Akarangi | Quality Evaluation evaluates the extent to which this early childhood service has the learning and organisational conditions to support equitable and excellent outcomes for all learners. Te Ara Poutama- indicators of quality for early childhood education: what matters most (PDF 3.01MB) are the basis for making judgements about the effectiveness of the service in achieving equity and excellence for all learners. The Akarangi Quality Evaluation Judgement Rubric (PDF 91.30KB) derived from the indicators, is used to inform the ERO’s judgements about this service’s performance in promoting equity and excellence.  Information about Akarangi | Quality Evaluations can be found here.

ERO’s judgements for Ngā Tamariki Childcare Centre are as follows:

Outcome Indicators

ERO’s judgement

What the service knows about outcomes for learners

Whāngai Establishing

Ngā Akatoro Domains

ERO’s judgement

He Whāriki Motuhake

The learner and their learning

Whāngai Establishing

Whakangungu Ngaio

Collaborative professional learning builds knowledge and capability

Whāngai Establishing

Ngā Aronga Whai Hua

Evaluation for improvement

Whāngai Establishing

Kaihautū

Leaders foster collaboration and improvement

Whāngai Establishing

Te Whakaruruhau

Stewardship through effective governance and management

Whāngai Establishing

2 Context of the Service

Ngā Tamariki Childcare Centre is a non-profit, community based early childhood service. A board made up of parents of enrolled children, is responsible for governance. Day-to-day management is undertaken by an acting supervisor, supported by two acting team leaders. There have been significant changes in staffing since the last ERO review.

3 Summary of findings

Children’s mana and identity as successful learners are enhanced by the stimulating, play-based curriculum, and attentive teachers. The strong focus on their developing interests and identified needs, along with a culture of care, foster children’s wellbeing and sense of belonging. Relationships among staff and families are well established and supportive.

Te ao and tikanga Māori are valued and integrated into the learning programme in meaningful ways. However, te reo Māori is not yet used consistently as part of everyday teaching and learning. The new team has yet to collaborate with families to identify a localised curriculum that is inclusive of tangata whenua and authentically reflect what is important in this service’s community.

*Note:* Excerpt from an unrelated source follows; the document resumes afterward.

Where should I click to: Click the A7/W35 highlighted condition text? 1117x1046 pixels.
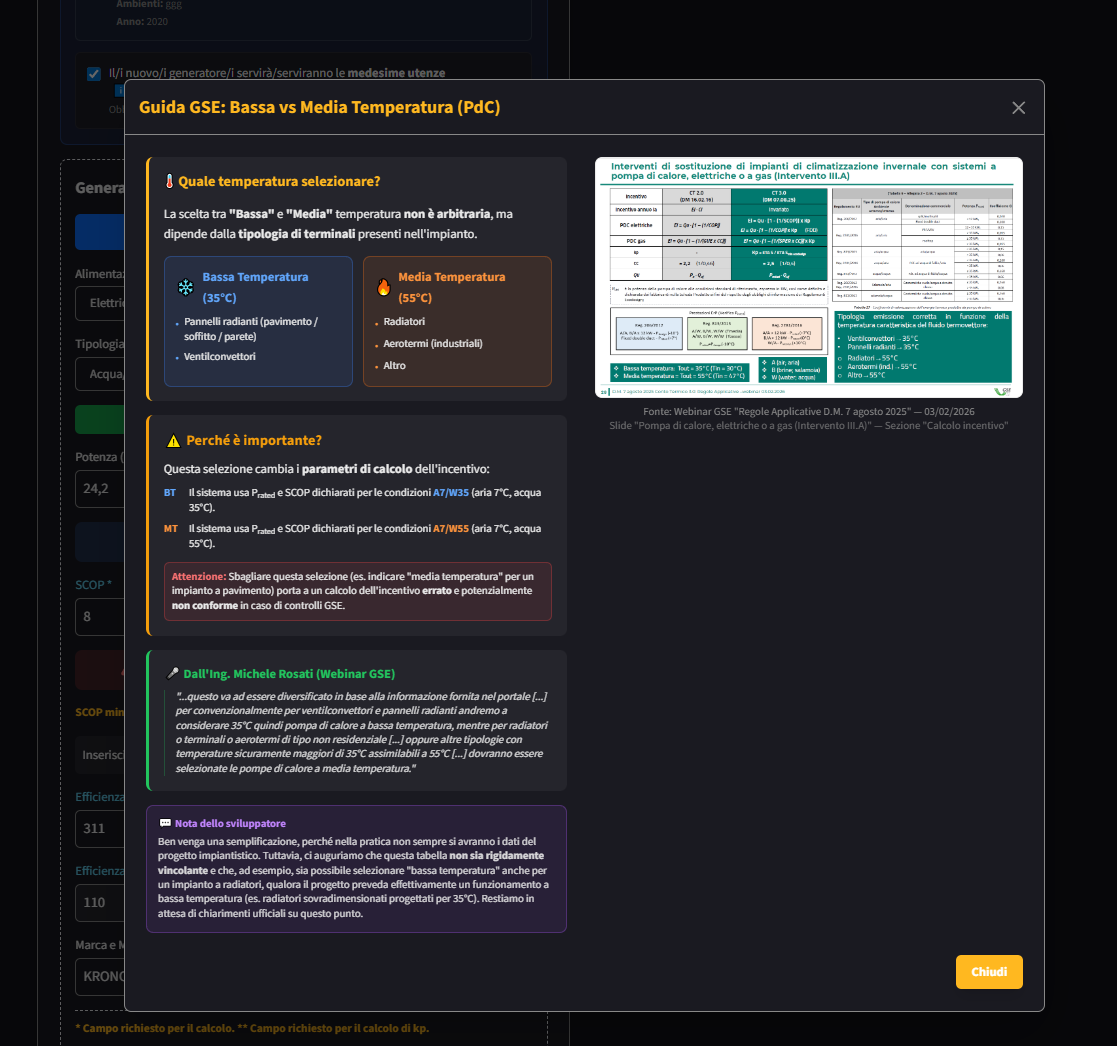(x=451, y=493)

Some sound models of assessment practice are evident where teachers make visible in documentation, how they progress children’s learning over time. Parent partnership in the process is not yet well established and the quality of practice is inconsistent across the team. Work to integrate the learning outcomes from Te Whariki, the early childhood curriculum, into assessment has yet to be undertaken.

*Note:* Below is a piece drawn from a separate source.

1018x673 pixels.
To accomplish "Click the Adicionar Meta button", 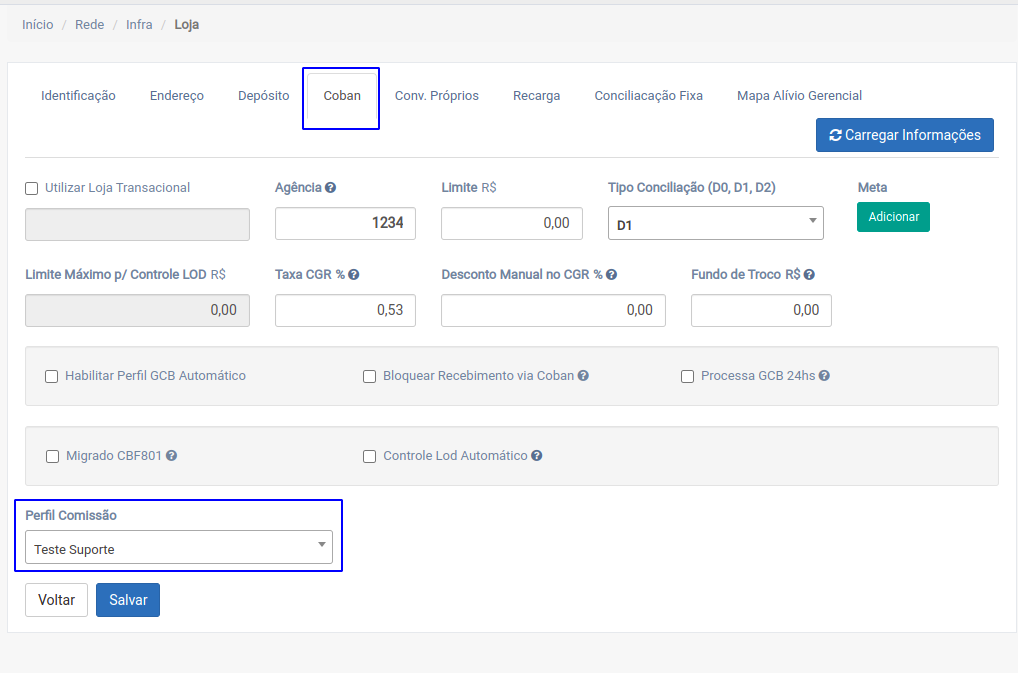I will click(893, 217).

Current leaders are establishing the conditions that promote staff relational trust, and an enduring  focus on the best interests of children. Relevant, collaborative learning opportunities are planned. Regular meetings are used purposefully to discuss learning and teaching. Teachers are beginning to subject their teaching to inquiry, and work has commenced on integrating this into appraisal. While a suitable framework to support internal evaluation has been adopted, this is not yet well understood nor used strategically to support decision making. The board has yet to secure a permanent leadership appointment. A revised leadership structure is being considered. 

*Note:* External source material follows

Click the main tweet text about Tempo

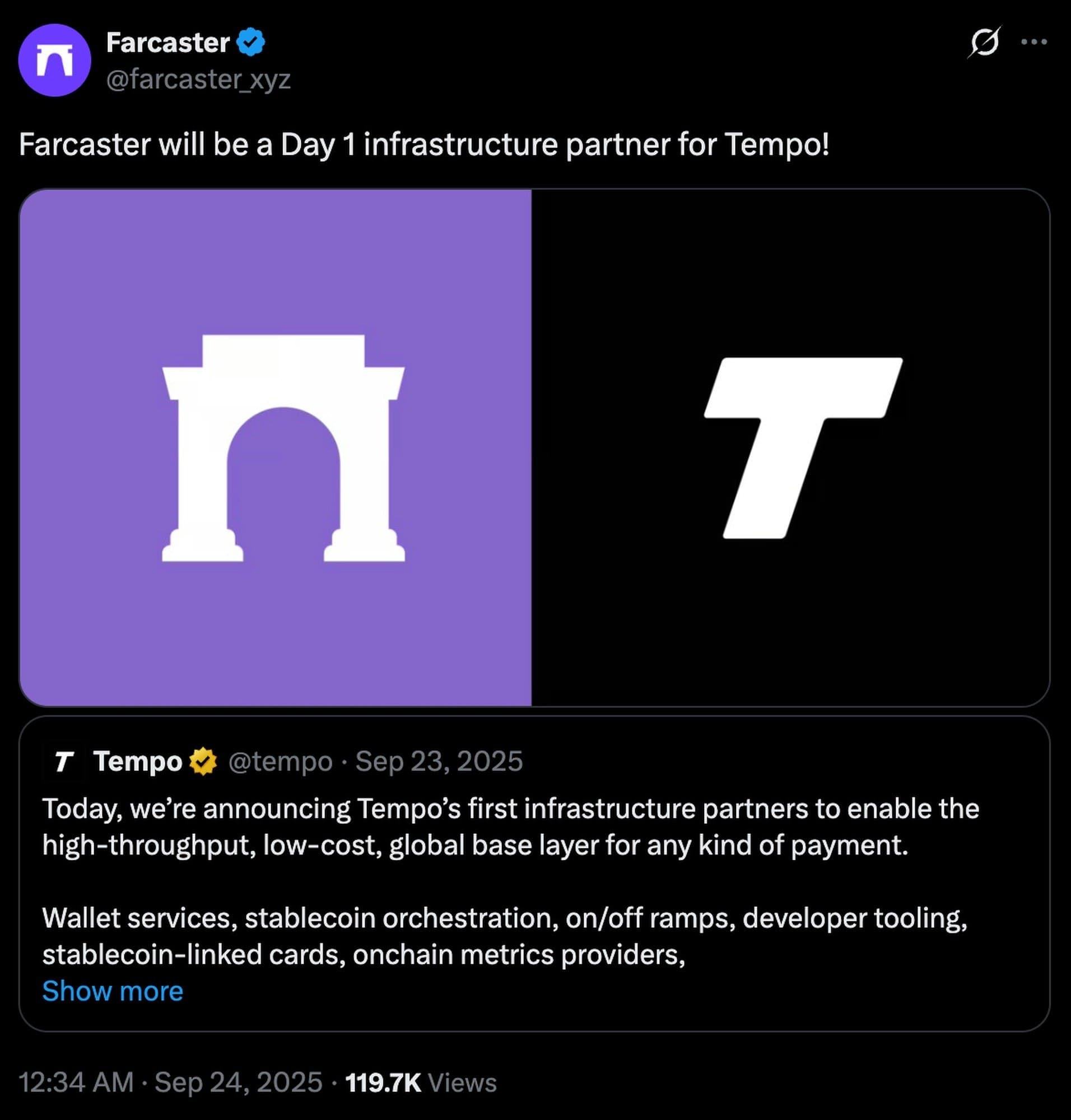(423, 144)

The board has a well organised and professional approach. A stronger governance model is being established, and conditions that should more successfully lead to ongoing improvement and the vision of excellence for this service.  

4 Improvement actions

Ngā Tamariki Childcare Centre will include the following actions in its Quality Improvement Planning. These are to:

  • continue to strengthen the design of the curriculum by facilitating learning partnerships with parents; identifying agreed learning priorities for this community; and building a team approach to planning the programme which recognises the learning outcomes in Te Whāriki as key
  • work with relevant publications and seek connections to continue to build shared understanding and implementation of Te Tiriti-based practices
  • build the teaching team’s capability to use internal evaluation as a tool to inform decision making about change and improvement
  • review the leadership structure at centre level.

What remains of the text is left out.